We have just published our paper on the conservation genetics of the salt marsh harvest mouse (Statham et al. 2016 Conservation genetics of the endangered San Francisco Bay endemic salt marsh harvest mouse (Reithrodontomys raviventris). Conservation genetics; DOI 10.1007/s10592-016-0843-4).
In collaboration with state and federal agency partners we investigated a number of outstanding questions important to the conservation of the species. Despite finding harvest mice of ambiguous morphology and species, we found deep, ancient separation between the salt marsh harvest mouse and western harvest mouse, with no evidence of recent hybridization. We identified deep subdivision within the salt marsh harvest mouse, splitting mice in the south San Francisco bay from those in the two northern bay, consistent with recognized subspecies. We identified substantially lower diversity and effective population size in the range of the southern subspecies. This subspecies has also suffered the greatest from habitat loss and population fragmentation. Additionally, comparing our genetic species identification with the morphological species identification, we found that the ID rate in the southern San Francisco Bay, was just above 50%, which has ramifications for ongoing mouse monitoring and conservation work in the area.
This project was funded by California Dept. of Fish and Wildlife.
I am very proud of the students from Bio-178 Molecular Ecology who presented their posters at an open event at Sacramento State University as part of the culmination of their capstone projects. These projects provide an important opportunity for the students to engage in research while investigating novel questions. This year Dr. Shannon Datwyler and I supervised eight group projects. Students investigated the following: phylogeography of ringtails in California; subspecies status and population structure of California voles in the San Francisco Bay Area; molecular ecology of arbuscular mycorrhiza; sturgeon population structure in California; phylogeography of Penstemon species; and progenitor species of a polyploidy Penstemon species.

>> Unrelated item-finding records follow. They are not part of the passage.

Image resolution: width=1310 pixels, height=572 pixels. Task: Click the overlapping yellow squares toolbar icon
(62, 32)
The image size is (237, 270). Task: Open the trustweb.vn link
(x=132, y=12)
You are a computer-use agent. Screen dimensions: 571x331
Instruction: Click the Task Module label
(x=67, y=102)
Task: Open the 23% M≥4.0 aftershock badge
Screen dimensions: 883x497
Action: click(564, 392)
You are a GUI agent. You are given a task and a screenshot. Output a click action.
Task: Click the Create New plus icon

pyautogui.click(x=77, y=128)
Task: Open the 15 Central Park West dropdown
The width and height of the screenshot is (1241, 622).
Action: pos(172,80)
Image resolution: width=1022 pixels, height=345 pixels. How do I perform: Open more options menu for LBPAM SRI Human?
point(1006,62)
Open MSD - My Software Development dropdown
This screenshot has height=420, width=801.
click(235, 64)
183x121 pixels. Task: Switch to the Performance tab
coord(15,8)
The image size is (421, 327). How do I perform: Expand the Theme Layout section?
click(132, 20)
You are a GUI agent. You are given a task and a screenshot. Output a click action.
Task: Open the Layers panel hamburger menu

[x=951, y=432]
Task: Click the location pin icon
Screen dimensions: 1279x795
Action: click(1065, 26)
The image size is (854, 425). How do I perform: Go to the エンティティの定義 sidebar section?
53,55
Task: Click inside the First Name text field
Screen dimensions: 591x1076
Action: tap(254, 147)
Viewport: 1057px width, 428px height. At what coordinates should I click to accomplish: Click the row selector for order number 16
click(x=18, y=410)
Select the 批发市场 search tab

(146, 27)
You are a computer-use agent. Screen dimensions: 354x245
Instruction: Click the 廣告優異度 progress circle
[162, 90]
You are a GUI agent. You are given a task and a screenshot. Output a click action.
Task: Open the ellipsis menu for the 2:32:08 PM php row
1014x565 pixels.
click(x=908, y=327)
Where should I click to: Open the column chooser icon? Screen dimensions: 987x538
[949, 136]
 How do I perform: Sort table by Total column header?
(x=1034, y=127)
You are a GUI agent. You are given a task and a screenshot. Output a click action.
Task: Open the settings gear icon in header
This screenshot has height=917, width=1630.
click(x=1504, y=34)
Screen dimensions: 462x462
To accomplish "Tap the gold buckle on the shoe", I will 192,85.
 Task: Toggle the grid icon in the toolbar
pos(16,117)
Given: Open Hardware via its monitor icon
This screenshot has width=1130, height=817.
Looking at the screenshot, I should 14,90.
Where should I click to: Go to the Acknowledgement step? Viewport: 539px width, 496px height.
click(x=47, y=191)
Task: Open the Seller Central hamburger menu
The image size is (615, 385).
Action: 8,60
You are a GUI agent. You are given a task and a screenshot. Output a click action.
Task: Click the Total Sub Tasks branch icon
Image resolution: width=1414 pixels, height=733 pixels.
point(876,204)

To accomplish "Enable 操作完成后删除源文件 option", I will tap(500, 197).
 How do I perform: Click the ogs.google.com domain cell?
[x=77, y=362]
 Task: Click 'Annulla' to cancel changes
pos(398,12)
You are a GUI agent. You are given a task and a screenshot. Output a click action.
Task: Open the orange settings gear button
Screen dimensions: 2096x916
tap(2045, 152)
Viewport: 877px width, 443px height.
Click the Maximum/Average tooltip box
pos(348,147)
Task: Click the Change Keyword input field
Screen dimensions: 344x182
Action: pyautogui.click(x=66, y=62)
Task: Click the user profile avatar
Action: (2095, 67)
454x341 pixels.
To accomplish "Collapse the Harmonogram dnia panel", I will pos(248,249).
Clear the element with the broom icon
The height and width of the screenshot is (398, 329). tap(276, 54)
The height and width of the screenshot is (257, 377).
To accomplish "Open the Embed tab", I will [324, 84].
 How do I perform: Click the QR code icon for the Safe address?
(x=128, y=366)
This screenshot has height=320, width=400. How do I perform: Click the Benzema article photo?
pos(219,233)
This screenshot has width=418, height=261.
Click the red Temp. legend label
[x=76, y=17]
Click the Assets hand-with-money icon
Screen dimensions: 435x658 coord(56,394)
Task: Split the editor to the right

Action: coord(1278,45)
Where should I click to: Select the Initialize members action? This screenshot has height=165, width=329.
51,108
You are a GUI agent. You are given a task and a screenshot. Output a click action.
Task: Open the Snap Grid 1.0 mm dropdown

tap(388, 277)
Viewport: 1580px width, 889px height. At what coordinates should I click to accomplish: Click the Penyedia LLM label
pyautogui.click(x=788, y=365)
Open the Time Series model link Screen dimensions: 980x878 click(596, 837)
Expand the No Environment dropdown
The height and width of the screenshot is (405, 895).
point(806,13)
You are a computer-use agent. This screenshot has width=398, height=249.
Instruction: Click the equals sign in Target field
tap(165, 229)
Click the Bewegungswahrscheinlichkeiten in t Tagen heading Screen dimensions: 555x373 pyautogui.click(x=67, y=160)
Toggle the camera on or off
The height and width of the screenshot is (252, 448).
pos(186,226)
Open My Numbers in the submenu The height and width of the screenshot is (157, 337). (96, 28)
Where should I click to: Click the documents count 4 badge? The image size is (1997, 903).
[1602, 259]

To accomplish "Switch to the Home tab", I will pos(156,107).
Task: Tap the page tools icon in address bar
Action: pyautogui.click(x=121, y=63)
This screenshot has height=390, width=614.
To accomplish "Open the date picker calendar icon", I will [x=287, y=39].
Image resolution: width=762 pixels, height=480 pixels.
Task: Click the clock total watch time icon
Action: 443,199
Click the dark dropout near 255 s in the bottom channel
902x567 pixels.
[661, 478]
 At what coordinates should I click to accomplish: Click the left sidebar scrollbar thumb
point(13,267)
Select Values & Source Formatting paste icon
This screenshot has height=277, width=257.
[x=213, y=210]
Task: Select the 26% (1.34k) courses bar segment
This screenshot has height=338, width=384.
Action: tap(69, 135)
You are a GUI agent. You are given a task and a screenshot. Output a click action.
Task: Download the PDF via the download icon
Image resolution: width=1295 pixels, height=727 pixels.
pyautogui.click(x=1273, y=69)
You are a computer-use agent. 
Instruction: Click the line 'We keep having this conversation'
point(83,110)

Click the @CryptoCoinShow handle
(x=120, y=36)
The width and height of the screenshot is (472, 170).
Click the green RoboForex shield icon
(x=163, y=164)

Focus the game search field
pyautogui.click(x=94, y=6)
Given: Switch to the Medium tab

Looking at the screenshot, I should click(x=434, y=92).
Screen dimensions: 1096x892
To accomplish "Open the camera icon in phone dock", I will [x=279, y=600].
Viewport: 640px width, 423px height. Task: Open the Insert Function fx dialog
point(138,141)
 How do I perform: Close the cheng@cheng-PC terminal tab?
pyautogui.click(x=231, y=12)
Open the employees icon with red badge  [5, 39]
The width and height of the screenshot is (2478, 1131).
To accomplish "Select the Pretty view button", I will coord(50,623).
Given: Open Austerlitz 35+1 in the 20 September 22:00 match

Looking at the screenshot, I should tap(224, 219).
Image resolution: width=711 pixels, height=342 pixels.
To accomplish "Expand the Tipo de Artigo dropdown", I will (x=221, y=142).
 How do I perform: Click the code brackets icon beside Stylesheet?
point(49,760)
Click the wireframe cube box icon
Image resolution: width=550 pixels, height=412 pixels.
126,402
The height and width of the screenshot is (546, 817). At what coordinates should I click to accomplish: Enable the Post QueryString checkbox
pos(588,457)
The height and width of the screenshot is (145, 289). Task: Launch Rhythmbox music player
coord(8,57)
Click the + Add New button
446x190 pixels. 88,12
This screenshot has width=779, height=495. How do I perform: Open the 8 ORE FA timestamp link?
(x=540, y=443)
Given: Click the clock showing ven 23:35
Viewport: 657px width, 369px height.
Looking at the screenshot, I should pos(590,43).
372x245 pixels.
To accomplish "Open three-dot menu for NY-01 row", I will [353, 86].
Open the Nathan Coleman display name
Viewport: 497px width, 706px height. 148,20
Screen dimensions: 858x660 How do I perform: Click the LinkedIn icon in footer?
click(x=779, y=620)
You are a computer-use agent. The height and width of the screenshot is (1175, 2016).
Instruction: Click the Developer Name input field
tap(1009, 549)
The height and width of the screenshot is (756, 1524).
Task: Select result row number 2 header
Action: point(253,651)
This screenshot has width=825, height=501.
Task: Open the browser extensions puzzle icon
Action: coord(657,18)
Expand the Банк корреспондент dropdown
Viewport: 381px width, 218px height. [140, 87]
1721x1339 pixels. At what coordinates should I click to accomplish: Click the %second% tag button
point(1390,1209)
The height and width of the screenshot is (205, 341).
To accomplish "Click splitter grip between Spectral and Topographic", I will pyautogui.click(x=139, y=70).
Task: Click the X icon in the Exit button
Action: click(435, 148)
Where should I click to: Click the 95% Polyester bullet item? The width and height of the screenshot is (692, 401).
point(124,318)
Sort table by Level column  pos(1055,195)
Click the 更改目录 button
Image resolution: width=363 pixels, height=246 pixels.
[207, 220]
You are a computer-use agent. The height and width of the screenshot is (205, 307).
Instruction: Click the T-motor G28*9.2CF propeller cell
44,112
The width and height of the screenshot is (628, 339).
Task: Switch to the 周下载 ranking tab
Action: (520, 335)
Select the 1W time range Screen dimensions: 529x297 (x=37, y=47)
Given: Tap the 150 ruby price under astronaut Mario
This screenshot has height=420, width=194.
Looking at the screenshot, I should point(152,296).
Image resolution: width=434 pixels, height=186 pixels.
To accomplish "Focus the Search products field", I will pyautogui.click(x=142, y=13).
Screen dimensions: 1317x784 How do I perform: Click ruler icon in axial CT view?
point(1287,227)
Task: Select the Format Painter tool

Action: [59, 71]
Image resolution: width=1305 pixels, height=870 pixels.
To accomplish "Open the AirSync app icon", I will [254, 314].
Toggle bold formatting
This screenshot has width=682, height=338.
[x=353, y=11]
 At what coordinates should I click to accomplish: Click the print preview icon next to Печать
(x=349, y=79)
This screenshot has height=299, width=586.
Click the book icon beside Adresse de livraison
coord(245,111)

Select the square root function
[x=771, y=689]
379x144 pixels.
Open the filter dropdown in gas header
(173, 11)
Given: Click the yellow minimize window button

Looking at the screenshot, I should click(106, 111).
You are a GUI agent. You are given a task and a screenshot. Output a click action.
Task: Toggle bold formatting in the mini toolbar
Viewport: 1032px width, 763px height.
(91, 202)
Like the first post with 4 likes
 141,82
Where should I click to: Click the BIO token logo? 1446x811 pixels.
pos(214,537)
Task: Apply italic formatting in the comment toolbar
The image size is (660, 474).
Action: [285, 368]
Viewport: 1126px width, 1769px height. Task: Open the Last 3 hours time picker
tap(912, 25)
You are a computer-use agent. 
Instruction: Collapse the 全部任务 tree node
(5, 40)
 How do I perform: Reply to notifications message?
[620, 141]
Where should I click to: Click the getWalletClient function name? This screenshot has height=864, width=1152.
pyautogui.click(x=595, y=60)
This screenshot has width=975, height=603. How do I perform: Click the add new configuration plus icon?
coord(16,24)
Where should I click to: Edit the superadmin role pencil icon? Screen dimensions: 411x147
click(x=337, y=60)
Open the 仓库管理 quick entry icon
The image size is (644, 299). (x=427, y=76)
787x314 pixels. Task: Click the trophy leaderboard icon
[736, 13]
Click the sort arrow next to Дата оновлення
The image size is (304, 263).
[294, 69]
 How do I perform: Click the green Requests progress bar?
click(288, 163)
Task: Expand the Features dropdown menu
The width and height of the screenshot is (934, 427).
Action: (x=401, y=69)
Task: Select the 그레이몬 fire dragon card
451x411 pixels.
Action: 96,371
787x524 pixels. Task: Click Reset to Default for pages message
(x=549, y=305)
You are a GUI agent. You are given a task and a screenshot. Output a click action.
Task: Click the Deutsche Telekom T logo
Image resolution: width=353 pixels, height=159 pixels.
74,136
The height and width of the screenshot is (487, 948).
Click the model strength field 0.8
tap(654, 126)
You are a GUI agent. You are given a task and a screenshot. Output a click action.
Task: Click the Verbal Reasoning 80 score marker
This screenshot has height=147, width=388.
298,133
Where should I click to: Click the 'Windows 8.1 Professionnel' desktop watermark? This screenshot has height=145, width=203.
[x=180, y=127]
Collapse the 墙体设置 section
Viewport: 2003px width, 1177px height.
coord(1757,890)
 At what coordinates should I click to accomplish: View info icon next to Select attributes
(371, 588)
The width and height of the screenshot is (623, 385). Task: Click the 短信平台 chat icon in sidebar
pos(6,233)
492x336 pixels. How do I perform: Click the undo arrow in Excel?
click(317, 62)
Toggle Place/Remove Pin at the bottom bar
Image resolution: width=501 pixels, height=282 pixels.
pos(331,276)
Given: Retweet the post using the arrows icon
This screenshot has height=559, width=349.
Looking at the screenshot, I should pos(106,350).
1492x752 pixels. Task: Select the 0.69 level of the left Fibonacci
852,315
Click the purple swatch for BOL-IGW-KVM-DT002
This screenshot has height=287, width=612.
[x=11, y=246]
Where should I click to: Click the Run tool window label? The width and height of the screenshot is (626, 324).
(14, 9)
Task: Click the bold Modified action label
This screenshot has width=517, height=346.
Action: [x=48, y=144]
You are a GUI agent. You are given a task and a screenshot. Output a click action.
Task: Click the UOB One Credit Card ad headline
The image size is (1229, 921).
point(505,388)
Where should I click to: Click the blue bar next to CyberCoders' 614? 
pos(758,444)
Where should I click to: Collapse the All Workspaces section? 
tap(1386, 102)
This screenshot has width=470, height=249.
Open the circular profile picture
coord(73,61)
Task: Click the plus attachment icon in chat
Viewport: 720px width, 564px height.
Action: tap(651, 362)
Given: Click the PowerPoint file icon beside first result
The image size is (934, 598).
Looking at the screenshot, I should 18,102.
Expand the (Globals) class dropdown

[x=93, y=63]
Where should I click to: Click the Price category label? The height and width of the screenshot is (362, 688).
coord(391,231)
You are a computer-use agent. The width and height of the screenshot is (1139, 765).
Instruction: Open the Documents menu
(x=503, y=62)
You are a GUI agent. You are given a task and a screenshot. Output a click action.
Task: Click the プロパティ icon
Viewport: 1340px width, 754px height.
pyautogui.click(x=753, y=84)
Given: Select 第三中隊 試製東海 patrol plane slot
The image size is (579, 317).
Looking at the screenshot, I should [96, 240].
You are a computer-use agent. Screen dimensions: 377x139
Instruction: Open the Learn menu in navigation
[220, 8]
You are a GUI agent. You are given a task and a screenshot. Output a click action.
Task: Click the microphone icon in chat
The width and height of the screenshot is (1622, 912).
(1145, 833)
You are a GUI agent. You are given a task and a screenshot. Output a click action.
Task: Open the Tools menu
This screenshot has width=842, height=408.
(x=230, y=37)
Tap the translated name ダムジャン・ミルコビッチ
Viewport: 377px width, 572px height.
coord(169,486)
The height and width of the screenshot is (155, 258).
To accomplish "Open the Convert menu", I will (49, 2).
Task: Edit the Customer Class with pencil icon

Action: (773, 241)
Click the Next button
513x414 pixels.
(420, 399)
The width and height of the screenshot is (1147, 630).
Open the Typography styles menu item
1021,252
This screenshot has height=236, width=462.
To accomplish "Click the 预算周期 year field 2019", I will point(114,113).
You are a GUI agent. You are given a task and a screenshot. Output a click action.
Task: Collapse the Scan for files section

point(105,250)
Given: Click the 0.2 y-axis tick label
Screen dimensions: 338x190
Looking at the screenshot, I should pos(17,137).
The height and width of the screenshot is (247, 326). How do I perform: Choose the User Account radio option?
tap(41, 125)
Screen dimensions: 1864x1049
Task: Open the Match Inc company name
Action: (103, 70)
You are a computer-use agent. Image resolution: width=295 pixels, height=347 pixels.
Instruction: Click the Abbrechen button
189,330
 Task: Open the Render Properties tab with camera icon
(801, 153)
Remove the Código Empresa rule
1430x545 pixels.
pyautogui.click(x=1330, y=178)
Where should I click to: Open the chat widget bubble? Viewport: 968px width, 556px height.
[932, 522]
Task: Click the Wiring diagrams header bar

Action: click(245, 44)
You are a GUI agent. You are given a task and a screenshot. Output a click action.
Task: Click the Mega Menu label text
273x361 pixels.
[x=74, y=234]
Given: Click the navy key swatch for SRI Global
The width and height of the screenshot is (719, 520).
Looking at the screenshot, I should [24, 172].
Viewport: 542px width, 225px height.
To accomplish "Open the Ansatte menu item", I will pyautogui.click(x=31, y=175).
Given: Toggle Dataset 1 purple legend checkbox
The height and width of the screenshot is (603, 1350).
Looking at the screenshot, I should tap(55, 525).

The salt marsh harvest mouse is a tiny rodent species endemic to the San Francisco Bay Area. It has suffered heavily due to habitat loss and fragmentation due to urbanization and conversion of land for other uses, which has contributed to the species being listed under the endangered species act. We are conducting genetic research on the species to aid conservation efforts.
We recently received a mouse that was recovered during ongoing monitoring efforts by management agencies. Luis Hernandez and I used this unfortunate event to improve our scientific understanding of the species.
We dissected the animal to recover tissue and organs for our genetic analyses, as well as to store for future study. Hopefully this work will improve our understanding of adaptations associated with coping with differences in salinity in diet and water source throughout the Bay Area. This is particularly important in view of anticipated sea level rise, and precipitation changes associated with climate change.
We were lucky enough to have our Mammalogy Field course this year at Quail Ridge Reserve. This beautiful site is covered in Chaparral and Oak woodland, and is located near Lake Berryessa in California’s coastal range.
The students got practical experience using noninvasive mammal monitoring techniques such as track plates, remote cameras, and radio tracking. The cameras picked up multiple gray foxes and black tailed deer. The track plates and bait worked very well to attract and detect gray foxes. At night groups of students were able to successfully locate three individual gay foxes using radio telemetry.